A discussion of results for Load Test 4a, part 1, part 2, and part 4b are below.
Load Test #4 is made up of two tests, Tests 4a and 4b. Test 4a is further broken down into parts 1 and 2. Test 4a, part 1 is made up of 25 runs, as is part 2 of test 4a, whereas test 4b consists of 20 runs. With parts a and b, 1 and 2 taken together Load Test #4 is made up of 70 runs.
In part 1 of test 4a, the run having the highest throughput was test 2, run D. In this run, 4 clients sent 5,000 transactions 500 bytes in size to 8 validators. The total transactions sent 160,000 transactions (4 clients x 5,000 transactions x 8 validators) while the transaction load was 80,000,000 bytes (4 clients x 5,000 transactions x 500 bytes x 8 validators).
In test 2, run D, the throughput was 40,034 transactions per second while the block latency was 45.47ms and the blocks per second processed was 20.5 blocks. The run having the second highest throughput in part 1 of test 4a was test 3, run D with 38,316 transactions. This particular run saw 160,000 total transactions sent from 4 clients to 8 validators. However, the transaction load was 160,000,000 bytes (4 clients x 5,000 transactions x 1,000 bytes x 8 validators), double that of the run having the highest throughput in part 4a, test 1.
In part 2 of test 4a, test 6, run E had the highest throughput with 159,790 transactions. In the most successful run of part 2, 10,000 transactions 100 bytes in size were sent by 8 clients to 8 validators. In other words, a total of 640,000 transactions were sent to 8 clients in a burst lasting for a period of 5 seconds. The total transaction load was 64,000,000 bytes.

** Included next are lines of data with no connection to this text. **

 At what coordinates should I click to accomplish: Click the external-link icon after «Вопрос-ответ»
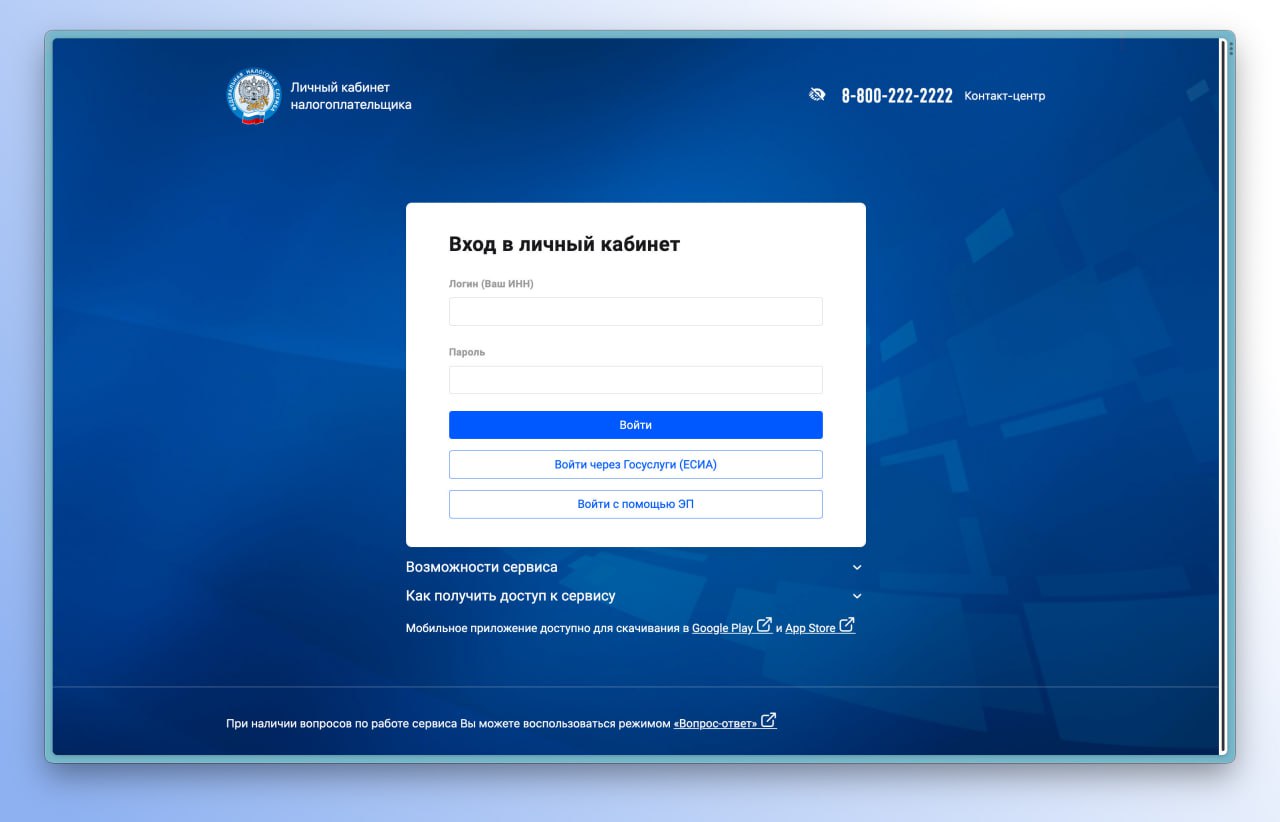[768, 721]
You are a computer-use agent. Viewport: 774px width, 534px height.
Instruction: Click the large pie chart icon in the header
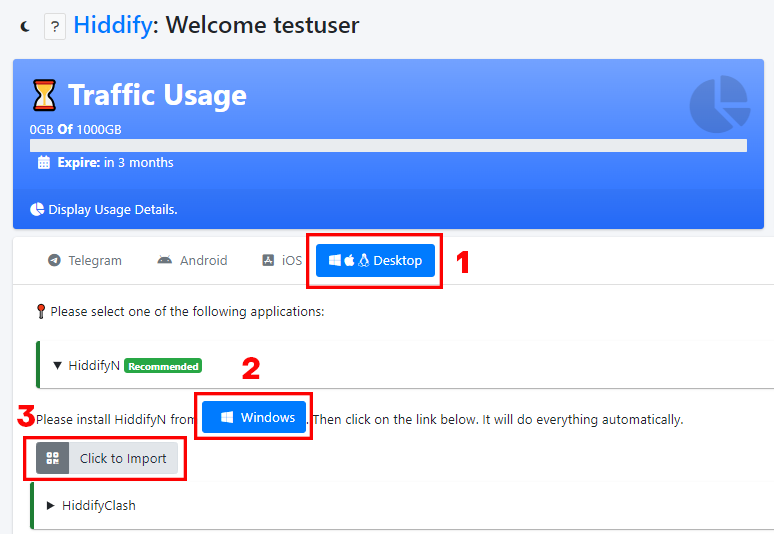[x=719, y=104]
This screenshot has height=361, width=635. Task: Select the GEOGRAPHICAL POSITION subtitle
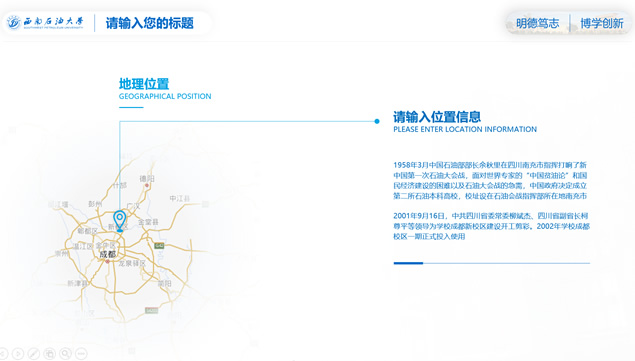(x=165, y=96)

Of the 640,000 total transactions sent, a throughput of 159,790 transactions per second. The block latency for this was run 45.53ms while the blocks processed per second was 34.5
Part 1 of test 4a saw 4 clients send transactions to 8 validators. In part 2, the number of clients sending transactions to 8 validators was doubled. As a result, the total transactions sent and the transaction load was doubled in the runs making up part 2 of test 4a.
Doubling the total transactions sent and transaction load for the same number of transactions having the same size would increase the amount of work needed to process the transactions within DyPoS. As a result, we would expect that with an increasing load between parts 1 and 2 of test 4A, the runs in part 2 would show a decreasing throughput. This was not the case, as some runs in part 2 had a higher throughput.
A secondary goal for Load Test 4 was to ensure that consensus efficiency does not suffer with increasing decentralization. In other words, as decentralization increases with the addition of new actors (clients, validators, etc.,) to the Storecoin network, consensus efficiency should not decrease. The results of Load Test 4 leads us to conclude that increasing decentralization did not affect throughput of DyPoS negatively. In fact, both decentralization and throughput were improved in some cases with 8 clients over 4 clients having the same number of transactions of the same size.
Part b of Load Test 4 consisted of transactions sent randomly in set percentage allocations. The run consisted of 8 clients sending 2,000 transactions to 8 clients in one burst lasting a period of five seconds. The total transactions sent in this run 128,000. The throughput in test 12, run C was 16,067 transactions while the block latency was 45.68 seconds. The blocks processed per second was 51.25 blocks.
Test 12, run C, in which 2,000 random transaction sizes were sent, had a throughput of 16,067 transactions. As a result, we can deduce that the transaction volume sent was bigger for the same number of transactions in runs sending randomized transactions (test 4b) over runs sending fixed transaction (test 4a) sizes. This is indeed the case as every run making up test 4b had a percentage allocation in which 20% of all transactions in every run was greater than 501 bytes in size.
Between the transactions in tests 4a part 1, part 2, or test 4b, we expect the transactions to be processed by DyPoS to be closer to those in part 1 of test 4a. In fact, we expect the vast majority of transactions to be less than 500 bytes in size. With that said, of the runs completed in this test, runs with 4 clients having a transaction size of 500 bytes or less will be closer of what the Storecoin network can expect to see. The run with the best throughput in Load Test 4 was 159,790 transactions.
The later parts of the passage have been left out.